Andrew Bolt has a very good piece in which he reminds us that “food production is in fact at near-historic levels and the Egyptian regime actually keeps food prices pretty stable through massive subsidies.”

So food prices probably did not trigger the problems in Egypt. In fact, because of subsidies that keep bread prices constant at low levels, many poor folk are favorably inclined toward the current regime.

Also, on Pielke, Jr’s website, Richard Tol reminds us that IPCC reports tell us that for modest global warming (of the order of 1 to 3 degrees C, I believe) , global food prices may decline.  And this is despite the fact that, as shown at WUWT, negative Socioeconomic Impacts of Global Warming are Systematically Overestimated, while positive impacts are underestimated. (This is in two parts; Part II is here).

Pielke Jr. has this graph on his website to speak to the issue:

Note the spike in prices 1972-1976. The food crisis in the 1970’s wasn’t driven by weather either.
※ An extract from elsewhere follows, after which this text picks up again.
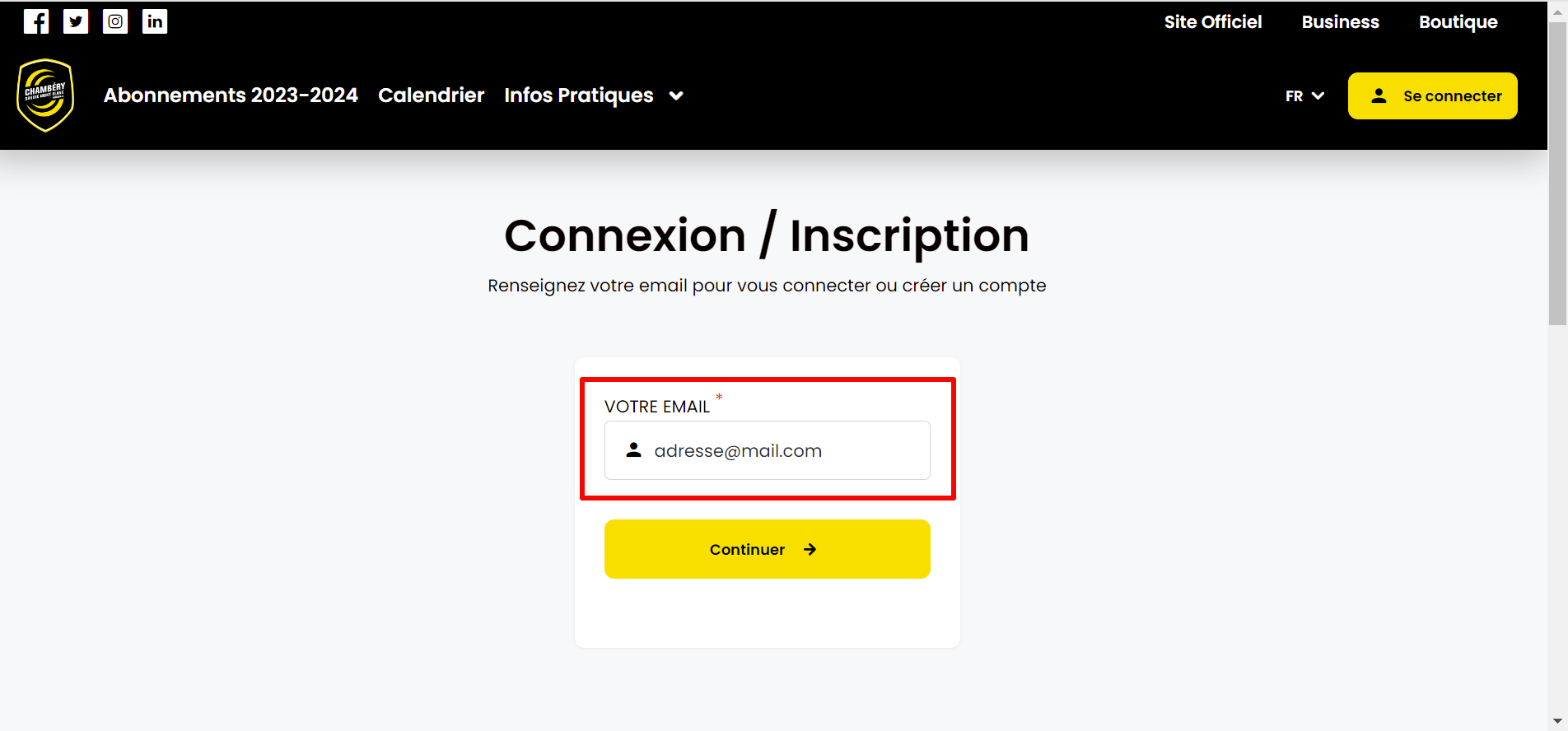Image resolution: width=1568 pixels, height=731 pixels.
Task: Click the Chambéry club logo
Action: (x=45, y=95)
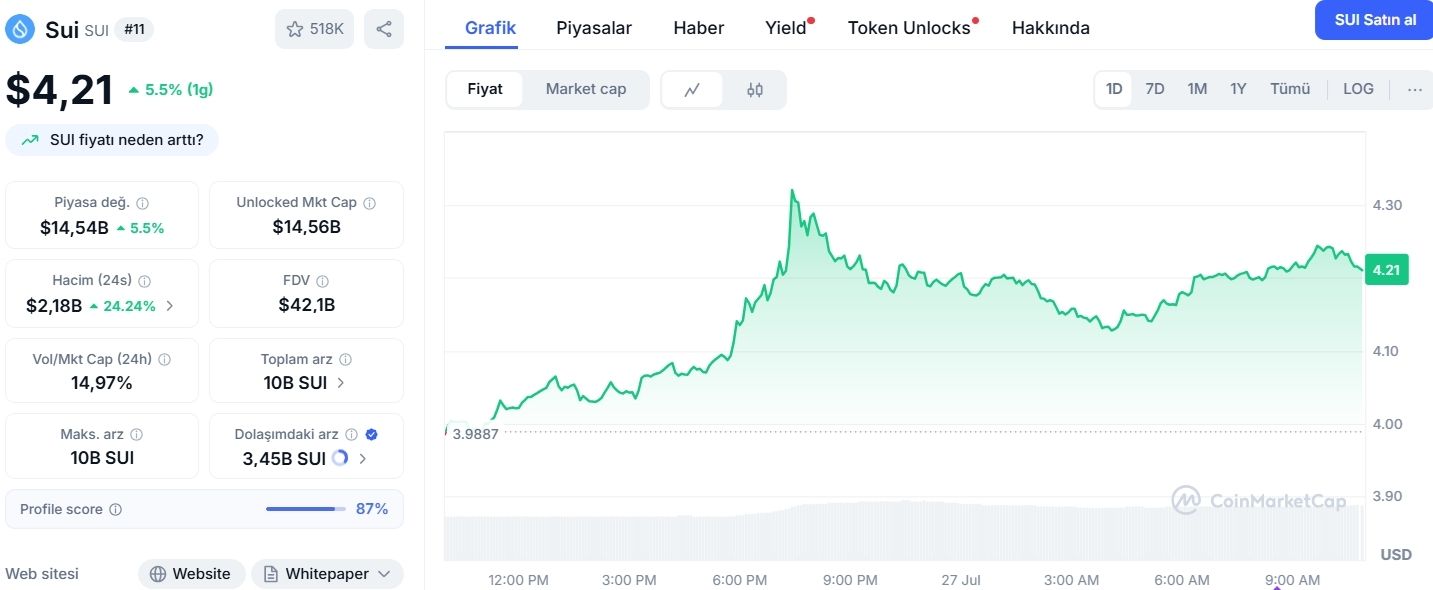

During that 70s food crisis, many of the same arguments were made that are being made today:

“We’re running out of food!  People in (enter random developing country name here) will starve!  There’s unrest in the third world!”

Remember this? From Wiki:

Erlich’s The Population Bomb was a best-selling book written by Paul R. Ehrlich and his wife, Anne Ehrlich (who was uncredited), in 1968.[1] It warned of the mass starvation of humans in the 1970s and 1980s due to overpopulation, as well as other major societal upheavals, and advocated immediate action to limit population growth. Fears of a “population explosion” were widespread in the 1950s and 60s, but the book and its charismatic author brought the idea to an even wider audience.[2] [3] The book has been criticized in recent decades for its alarmist tone and inaccurate predictions.

Well we all know how those predictions turned out.

Thanks to Indur Goklany, who contributed to this article.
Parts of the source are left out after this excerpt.